Le tue argomentazioni non sono sbagliate in linea di principio,
ma stiamo parlando di una forza politica con incarichi di governo nuovi, in una situazione complicatissima come quella di Roma,
a Torino a quanto pare stanno già facendo discretamente bene, e visto che non c'è nulla su cui sparlare i media tacciono la cosa,
A Roma sono ai nastri di partenza, qualche titubanza è normale, checché se ne dica il M5S non vuole mettere dilettanti allo sbaraglio, il problema è che tutti quelli che hanno già maturato esperienze in qualche maniera hanno dovuto, deliberatamente o meno, sottomettersi a un certo andazzo, pertanto trovarne di totalmente limpidi non è semplice, temo che bisognerà scendere a qualche piccolo compromesso.
Però attaccare questa partenza difficoltosa della giunta Raggi, del tutto lecita visto la situazione ereditata, è chiaramente malafede,
qualunque argomentazione si utilizzi.
*Chi è in buonafede osserverà e giudicherà tutto il mandato.*


----------



## smallball (9 Settembre 2016)

tifoso evorutto ha scritto:


> Le tue argomentazioni non sono sbagliate in linea di principio,
> ma stiamo parlando di una forza politica con incarichi di governo nuovi, in una situazione complicatissima come quella di Roma,
> a Torino a quanto pare stanno già facendo discretamente bene, e visto che non c'è nulla su cui sparlare i media tacciono la cosa,
> A Roma sono ai nastri di partenza, qualche titubanza è normale, checché se ne dica il M5S non vuole mettere dilettanti allo sbaraglio, il problema è che tutti quelli che hanno già maturato esperienze in qualche maniera hanno dovuto, deliberatamente o meno, sottomettersi a un certo andazzo, pertanto trovarne di totalmente limpidi non è semplice, temo che bisognerà scendere a qualche piccolo compromesso.
> ...


a mio avviso avrebbe dovuto rischiare,mettendo gente totalmente estranea all'andazzo capitolino,a costo di rischiare il tracollo


----------



## tifoso evorutto (9 Settembre 2016)

smallball ha scritto:


> a mio avviso avrebbe dovuto rischiare,mettendo gente totalmente estranea all'andazzo capitolino,a costo di rischiare il tracollo



è normalissimo che chiunque abbia le proprie opinioni su come gestirebbe la cosa,
ma ripeto, parliamo di una giunta insediata da 3 mesi, un primo bilancio equo si potrà fare fra 1 anno, il resto è fuffa


----------



## Milanforever26 (9 Settembre 2016)
==================================================
§ **Consegna esercizio**:
Trascrivi alla lettera, dalla discussione sulla giunta Raggi, tutto il tratto che va da "Però attaccare questa" giù fino a "smallball (9 Settembre 2016)", estremi compresi.

§ **Righe grezze**:
==================================================
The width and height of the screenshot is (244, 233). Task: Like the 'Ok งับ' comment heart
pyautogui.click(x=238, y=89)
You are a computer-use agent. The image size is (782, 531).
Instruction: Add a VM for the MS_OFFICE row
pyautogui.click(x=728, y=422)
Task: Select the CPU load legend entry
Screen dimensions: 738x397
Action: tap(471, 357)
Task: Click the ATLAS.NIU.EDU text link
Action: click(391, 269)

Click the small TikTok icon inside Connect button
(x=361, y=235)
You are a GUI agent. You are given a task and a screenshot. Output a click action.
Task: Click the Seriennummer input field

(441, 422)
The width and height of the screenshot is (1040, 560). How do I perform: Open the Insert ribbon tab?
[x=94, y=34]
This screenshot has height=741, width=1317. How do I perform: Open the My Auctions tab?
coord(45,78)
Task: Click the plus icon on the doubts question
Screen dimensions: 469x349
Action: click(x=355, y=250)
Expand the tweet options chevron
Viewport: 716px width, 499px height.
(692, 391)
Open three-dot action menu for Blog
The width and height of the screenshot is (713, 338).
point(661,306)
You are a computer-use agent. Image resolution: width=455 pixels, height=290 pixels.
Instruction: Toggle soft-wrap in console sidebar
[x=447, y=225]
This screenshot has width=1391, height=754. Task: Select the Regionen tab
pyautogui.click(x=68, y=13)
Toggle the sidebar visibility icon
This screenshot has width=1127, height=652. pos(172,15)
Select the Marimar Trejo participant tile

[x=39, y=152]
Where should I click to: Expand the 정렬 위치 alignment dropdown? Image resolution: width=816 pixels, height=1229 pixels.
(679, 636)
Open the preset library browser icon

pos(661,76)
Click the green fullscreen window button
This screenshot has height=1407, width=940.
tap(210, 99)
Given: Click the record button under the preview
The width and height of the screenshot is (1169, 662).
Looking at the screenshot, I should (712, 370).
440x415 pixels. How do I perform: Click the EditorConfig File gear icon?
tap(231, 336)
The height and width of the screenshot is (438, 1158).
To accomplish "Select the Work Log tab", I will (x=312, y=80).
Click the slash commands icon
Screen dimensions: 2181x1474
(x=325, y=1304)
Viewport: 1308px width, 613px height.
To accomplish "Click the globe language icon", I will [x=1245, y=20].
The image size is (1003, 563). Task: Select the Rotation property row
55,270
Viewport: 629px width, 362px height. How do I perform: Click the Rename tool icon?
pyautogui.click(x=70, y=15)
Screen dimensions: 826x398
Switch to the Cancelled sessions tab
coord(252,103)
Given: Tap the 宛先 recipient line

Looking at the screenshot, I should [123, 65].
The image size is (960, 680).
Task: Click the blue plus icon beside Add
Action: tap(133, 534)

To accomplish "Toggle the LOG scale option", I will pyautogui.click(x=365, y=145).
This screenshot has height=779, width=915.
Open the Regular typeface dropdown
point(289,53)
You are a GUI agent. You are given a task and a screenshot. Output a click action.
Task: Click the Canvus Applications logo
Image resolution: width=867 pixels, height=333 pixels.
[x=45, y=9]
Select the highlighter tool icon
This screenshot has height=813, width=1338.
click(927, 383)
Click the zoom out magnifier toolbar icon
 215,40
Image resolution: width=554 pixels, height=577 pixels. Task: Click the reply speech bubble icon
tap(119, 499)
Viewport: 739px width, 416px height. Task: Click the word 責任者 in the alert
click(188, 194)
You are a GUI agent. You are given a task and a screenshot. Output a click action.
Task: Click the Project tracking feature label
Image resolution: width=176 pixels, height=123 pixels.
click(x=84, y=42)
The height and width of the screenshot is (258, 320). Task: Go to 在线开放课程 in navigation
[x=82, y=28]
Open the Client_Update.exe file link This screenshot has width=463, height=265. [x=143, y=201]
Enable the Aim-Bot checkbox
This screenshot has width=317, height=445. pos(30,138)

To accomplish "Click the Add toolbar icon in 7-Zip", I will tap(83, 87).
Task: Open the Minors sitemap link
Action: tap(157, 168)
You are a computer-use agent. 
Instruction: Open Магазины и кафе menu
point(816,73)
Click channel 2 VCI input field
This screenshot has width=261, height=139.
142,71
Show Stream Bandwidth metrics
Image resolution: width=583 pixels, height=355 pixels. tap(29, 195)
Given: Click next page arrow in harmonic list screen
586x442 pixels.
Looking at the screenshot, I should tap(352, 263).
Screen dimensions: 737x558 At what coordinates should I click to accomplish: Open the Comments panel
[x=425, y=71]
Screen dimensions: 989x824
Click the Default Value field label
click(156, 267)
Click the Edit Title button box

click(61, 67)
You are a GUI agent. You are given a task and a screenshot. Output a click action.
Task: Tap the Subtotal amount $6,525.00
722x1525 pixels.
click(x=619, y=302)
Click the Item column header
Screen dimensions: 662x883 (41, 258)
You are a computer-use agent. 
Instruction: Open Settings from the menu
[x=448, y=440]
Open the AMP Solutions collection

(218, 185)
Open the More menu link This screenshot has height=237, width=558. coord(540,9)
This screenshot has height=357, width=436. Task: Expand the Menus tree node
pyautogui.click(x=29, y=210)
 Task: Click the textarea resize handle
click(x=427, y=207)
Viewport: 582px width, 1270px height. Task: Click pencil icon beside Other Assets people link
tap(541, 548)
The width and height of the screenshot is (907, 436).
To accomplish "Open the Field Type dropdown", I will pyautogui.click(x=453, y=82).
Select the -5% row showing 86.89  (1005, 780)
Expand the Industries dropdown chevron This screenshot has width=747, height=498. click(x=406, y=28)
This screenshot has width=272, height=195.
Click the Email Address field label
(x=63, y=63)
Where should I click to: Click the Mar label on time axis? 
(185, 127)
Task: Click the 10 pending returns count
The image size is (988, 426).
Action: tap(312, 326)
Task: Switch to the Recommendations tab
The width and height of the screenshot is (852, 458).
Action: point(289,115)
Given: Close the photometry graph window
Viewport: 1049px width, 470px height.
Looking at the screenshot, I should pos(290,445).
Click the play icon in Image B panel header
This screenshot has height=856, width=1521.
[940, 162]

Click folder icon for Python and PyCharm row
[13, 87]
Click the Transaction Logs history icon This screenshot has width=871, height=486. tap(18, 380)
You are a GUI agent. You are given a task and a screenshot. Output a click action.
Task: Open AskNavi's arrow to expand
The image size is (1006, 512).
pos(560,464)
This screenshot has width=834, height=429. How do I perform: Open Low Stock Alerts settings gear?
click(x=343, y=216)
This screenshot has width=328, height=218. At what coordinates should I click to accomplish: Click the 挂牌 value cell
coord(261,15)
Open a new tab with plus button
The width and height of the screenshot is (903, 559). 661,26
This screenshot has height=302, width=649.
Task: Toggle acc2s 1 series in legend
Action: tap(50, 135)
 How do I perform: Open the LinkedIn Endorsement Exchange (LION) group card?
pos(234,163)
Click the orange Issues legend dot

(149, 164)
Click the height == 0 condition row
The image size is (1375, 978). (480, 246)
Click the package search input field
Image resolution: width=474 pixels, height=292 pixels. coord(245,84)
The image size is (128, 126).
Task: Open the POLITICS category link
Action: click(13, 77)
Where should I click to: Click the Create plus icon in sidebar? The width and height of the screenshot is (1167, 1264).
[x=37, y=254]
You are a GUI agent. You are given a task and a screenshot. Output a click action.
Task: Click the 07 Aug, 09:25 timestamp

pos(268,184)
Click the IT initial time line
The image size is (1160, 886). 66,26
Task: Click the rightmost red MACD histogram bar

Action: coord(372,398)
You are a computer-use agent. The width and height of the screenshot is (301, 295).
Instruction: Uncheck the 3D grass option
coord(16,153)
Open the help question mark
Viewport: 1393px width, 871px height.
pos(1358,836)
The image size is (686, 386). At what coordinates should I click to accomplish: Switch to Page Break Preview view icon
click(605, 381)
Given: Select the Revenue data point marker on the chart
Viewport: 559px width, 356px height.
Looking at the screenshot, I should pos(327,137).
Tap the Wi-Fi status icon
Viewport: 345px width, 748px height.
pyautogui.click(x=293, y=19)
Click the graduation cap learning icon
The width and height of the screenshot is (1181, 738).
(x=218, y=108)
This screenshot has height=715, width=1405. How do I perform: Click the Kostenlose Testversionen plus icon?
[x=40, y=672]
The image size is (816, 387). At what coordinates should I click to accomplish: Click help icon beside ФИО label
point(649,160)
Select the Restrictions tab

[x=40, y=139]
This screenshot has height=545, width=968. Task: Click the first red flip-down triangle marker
==================================================
§ **Risposta esercizio**:
Però attaccare questa partenza difficoltosa della giunta Raggi, del tutto lecita visto la situazione ereditata, è chiaramente malafede,
qualunque argomentazione si utilizzi.
*Chi è in buonafede osserverà e giudicherà tutto il mandato.*


----------



## smallball (9 Settembre 2016)